In accordance with others, we found that miR-148a, miR-216b and miR-217b were some of the miRNAs with the most significantly decreased expression in pancreatic adenocarcinomas compared with chronic pancreatitis and normal pancreas.21, 39 Over-expression of miR-217 in pancreatic adenocarcinoma cells inhibits tumor cell growth in vivo and in vitro.41 Expression of miR-217 is negatively related to KRAS expression. Up-regulation of miR-217 decreases KRAS protein level and reduces the constitutive phosphorylation of AKT in the downstream PI3K-AKT pathway involved in cell growth, differentiation, proliferation and survival.41 Down-regulation of miR-148a is an early marker of pancreatic adenocarcinoma and is already decreased in pre-neoplastic PanIN lesions.42 At least 27 target genes are known for miR-148a, including bladder cancer associated protein.43 In our study, miR-148a expression is related to KRAS mutations in pancreatic and ampullary adenocarcinoma.
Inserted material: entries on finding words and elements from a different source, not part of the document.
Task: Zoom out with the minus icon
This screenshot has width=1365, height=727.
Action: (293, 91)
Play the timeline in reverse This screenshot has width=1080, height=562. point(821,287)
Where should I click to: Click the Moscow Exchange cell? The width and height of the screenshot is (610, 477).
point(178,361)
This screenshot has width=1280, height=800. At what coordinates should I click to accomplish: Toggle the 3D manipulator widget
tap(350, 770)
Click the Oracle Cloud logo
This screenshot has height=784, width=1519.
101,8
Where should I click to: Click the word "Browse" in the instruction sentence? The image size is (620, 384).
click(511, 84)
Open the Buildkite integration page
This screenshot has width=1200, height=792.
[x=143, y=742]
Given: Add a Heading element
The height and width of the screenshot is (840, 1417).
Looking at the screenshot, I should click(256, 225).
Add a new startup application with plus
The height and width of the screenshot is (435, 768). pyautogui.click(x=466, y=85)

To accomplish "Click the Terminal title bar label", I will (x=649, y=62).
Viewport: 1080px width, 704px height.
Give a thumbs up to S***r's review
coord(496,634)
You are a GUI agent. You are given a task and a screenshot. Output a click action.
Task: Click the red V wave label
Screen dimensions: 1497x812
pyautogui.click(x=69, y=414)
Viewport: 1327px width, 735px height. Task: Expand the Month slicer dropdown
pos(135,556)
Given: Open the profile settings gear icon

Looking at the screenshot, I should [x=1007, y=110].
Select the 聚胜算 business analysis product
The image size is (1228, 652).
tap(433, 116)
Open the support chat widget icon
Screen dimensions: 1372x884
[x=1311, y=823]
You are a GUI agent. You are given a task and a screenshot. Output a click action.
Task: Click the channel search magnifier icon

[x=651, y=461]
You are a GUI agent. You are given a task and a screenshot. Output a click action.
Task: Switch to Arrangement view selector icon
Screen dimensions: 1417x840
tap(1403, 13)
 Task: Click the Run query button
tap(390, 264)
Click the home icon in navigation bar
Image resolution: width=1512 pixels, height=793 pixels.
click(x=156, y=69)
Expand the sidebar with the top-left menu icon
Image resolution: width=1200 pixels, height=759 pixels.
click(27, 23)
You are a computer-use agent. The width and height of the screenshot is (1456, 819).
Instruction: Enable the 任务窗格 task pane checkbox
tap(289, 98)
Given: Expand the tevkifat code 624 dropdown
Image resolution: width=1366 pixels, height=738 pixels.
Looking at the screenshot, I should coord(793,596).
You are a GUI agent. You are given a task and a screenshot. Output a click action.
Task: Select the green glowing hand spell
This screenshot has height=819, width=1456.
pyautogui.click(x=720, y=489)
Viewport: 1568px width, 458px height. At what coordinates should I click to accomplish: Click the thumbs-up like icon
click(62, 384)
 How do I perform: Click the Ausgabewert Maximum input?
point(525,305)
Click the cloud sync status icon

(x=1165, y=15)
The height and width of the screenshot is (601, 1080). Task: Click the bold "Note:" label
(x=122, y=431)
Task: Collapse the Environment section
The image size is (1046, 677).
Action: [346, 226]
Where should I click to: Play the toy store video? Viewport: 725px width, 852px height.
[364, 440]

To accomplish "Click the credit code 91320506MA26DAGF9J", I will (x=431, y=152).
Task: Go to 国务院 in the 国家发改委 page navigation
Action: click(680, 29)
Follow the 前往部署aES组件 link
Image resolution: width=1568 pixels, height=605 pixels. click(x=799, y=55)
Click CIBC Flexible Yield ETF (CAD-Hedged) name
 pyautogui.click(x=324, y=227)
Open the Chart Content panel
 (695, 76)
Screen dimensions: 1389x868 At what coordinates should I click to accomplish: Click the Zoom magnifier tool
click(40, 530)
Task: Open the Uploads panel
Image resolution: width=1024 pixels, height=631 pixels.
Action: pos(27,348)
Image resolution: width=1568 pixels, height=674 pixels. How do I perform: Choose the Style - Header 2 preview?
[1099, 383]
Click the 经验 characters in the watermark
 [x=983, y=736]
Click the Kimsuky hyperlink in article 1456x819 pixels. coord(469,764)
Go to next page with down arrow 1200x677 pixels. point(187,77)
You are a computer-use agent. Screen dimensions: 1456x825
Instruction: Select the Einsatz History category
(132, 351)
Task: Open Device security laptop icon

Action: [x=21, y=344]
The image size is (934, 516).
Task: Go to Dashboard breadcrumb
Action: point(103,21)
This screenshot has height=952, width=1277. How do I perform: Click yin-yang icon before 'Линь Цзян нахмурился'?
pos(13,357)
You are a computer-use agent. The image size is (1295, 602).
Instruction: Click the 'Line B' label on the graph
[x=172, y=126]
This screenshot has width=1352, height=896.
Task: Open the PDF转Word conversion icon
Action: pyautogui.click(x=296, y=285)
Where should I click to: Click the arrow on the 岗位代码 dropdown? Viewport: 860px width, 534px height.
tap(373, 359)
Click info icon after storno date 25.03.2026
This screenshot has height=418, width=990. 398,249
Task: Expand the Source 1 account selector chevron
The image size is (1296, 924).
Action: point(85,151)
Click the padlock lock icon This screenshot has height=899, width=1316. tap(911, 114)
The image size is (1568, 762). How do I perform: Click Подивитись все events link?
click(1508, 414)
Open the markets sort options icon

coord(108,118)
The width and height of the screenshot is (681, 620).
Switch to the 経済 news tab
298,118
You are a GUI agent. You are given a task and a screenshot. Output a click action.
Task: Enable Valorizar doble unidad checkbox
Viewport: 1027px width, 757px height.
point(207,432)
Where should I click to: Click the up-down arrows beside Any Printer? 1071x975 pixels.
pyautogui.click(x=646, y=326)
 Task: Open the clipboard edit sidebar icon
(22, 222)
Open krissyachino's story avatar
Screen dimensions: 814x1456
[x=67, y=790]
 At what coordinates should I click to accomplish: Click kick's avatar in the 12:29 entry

Though, many of the microRNAs presented in this study are known to regulate stem cell and cancer cell signaling pathways, each microRNA can potentially regulate nummerous different mRNA in a complex regulatory network. Some of the newly described microRNAs in pancreatic adenocarcinoma have very abnormal expression and their role is still unclear.

We have tried to develop two methods to subclassify ampullary adenocarcinomas into pancreatobiliary or intestinal-type adenocarcinomas by the use of microRNA expression profiles. Both microRNAs classifiers were made with a panel of pancreatic and duodenal adenocarcinomas but without the use of the ampullary cancer samples. Thus, we did not introduce a bias from the histological subclassification in our classifiers. Interesting, 16 (17%) samples were classified different than the histologically and immunohistochemically classification by both microRNA classifiers. MicroRNAs are suggested to be new strong cancer classifiers and subclassifiers.44

In conclusion, we identified systematic differences in microRNA expression between pancreas tissues, including both cancer cells and stroma, obtained from patients with pancreatic adenocarcinoma and ampullary adenocarcinoma compared with tissue from patients with chronic pancreatitis and normal pancreas. Some of the most differentially expressed microRNAs play a role in normal development, homeostasis or oncogenesis. We identified three new simple combinations of two microRNAs, which roughly discriminate pancreatic and ampullary adenocarcinoma tissue from chronic pancreatitis and normal pancreas. We have then demonstrated that the expression of a panel of 19 microRNAs could separate cancer tissue from non-neoplastic tissue very precisely with sensitivity close to 99% and an accuracy of 97%. A prospective study with validation of our diagnostic microRNA models in FNAC-biopsies is ongoing.